Task prompt:
Only the number is wanted: how many lines in the data contain "will"?

Stored data
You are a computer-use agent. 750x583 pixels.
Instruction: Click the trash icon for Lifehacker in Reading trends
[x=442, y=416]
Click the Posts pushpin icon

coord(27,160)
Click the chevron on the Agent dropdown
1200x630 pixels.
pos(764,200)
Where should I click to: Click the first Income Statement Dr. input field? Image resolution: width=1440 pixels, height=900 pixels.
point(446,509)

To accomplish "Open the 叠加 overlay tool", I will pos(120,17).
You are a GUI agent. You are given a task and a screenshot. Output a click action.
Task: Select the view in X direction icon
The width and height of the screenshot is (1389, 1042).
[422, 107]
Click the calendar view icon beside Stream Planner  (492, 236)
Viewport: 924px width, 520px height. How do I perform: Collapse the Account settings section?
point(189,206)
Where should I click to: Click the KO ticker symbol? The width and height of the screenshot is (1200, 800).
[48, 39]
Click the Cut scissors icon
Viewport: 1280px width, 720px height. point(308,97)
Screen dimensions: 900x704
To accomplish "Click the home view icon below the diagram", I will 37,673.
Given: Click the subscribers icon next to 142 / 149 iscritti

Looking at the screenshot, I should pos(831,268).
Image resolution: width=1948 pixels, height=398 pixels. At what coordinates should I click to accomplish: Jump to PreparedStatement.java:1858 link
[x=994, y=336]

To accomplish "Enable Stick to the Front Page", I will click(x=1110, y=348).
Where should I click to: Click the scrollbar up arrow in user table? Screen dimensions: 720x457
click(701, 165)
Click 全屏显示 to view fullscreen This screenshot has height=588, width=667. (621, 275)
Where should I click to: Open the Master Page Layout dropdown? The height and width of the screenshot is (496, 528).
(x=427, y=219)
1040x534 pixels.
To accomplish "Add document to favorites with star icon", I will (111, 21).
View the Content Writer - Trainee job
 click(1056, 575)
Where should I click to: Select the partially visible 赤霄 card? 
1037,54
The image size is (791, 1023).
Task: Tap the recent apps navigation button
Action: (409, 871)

Solution to the exercise:
4